I walked through kitchen door from our garage Saturday afternoon, a little spent from my three hours on the mountain bike. Nate was in the living room watching TV. He called to me as he heard the door shut behind me.

“Hey Dad, do you want to go mountain biking? I just got home but I will be rested enough in an hour or so.”

The smirk on my face as I walked into the living room, a permanent fixture on my face, was on full. Nate looked at me and just said ‘Oh’.

“Yeah, I think I could go again.” I remembered how I felt in the parking lot when I got off of my mountain bike. Yeah, I was a bit tired, but I wanted to ride with my son and I knew I would find the energy to ride with him.

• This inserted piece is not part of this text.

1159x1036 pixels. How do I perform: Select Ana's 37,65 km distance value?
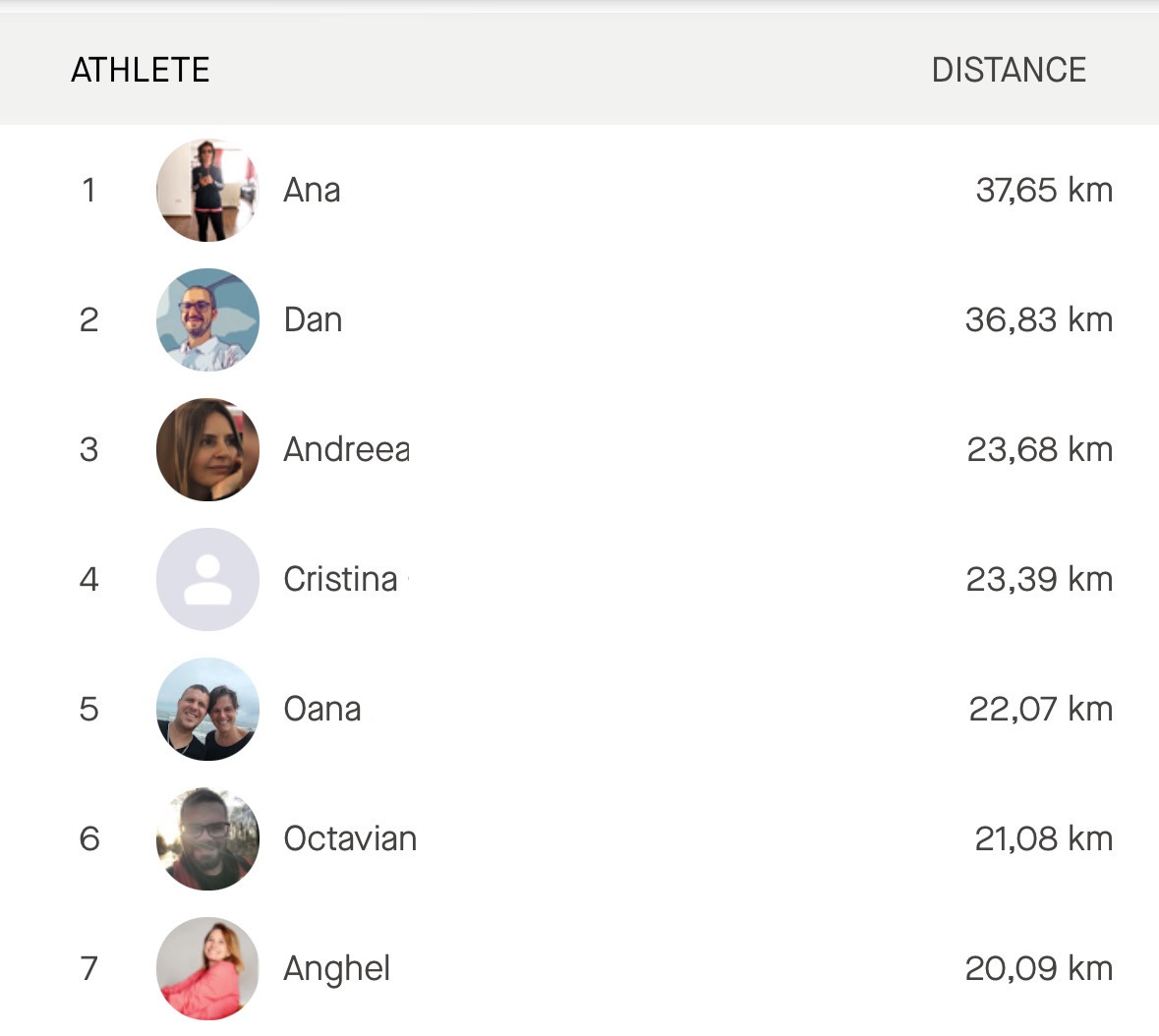point(1044,190)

So we went out to Saw Wee Kee to ride the dirt trails again Saturday evening, another three hours of riding. The A & W root beer on the way home was cold and sweet, a stop that could become ritual for Nate and I should our mountain bike rides continue. A light rain had begun to fall, cooling us as we walked around the classic cars that had gathered for cruise night at the A & W.

Yesterday afternoon, before I walked out to the garage to take Nate golfing, I paused to deliver a little message to Miriam. She encourages Nate to go golfing, as she had done yesterday, and to ride bicycles. He needs to be active, lose the weight he has put on. I looked at her and whispered – “You know that golfing is not really what I wanted to be doing today”. She nodded in agreement that she understood. Honestly, I wanted a quiet day to putter around the house, clean the garage, straighten things up, finish that laundry room door project that has been waiting for me. Mir doesn’t often understand me, but this was a time I know she did.

If there is anything I want to happen in my life, it is for people to take a look at my son and say that he is just like his father — and mean that in a very good way. That affects pretty much everything I do, adds an aspect to every success or failure or action in my life. When I lost my job, one of my first thoughts was about how my actions would affect my son, what lesson he would learn from them. If a curse word slips out in front of him, I wonder how that is going to affect him. He definitely reminds of my shortcomings. But I also think about the positive things affect him — my faith in God, exercise and sleep habits, approach to alcohol and other substances (I don’t smoke, rarely drink and never in front of him), my choices for entertainment and what makes me laugh. My desire to provide a positive image to my son, to my children, even has helped me to stay with Miriam during the times when I would rather leave and pursue a relationship better for me. I realize the positive list is a lot longer than I might think, much longer than the negatives. I realize that what I list as positives now are not likely what he will remember years from now.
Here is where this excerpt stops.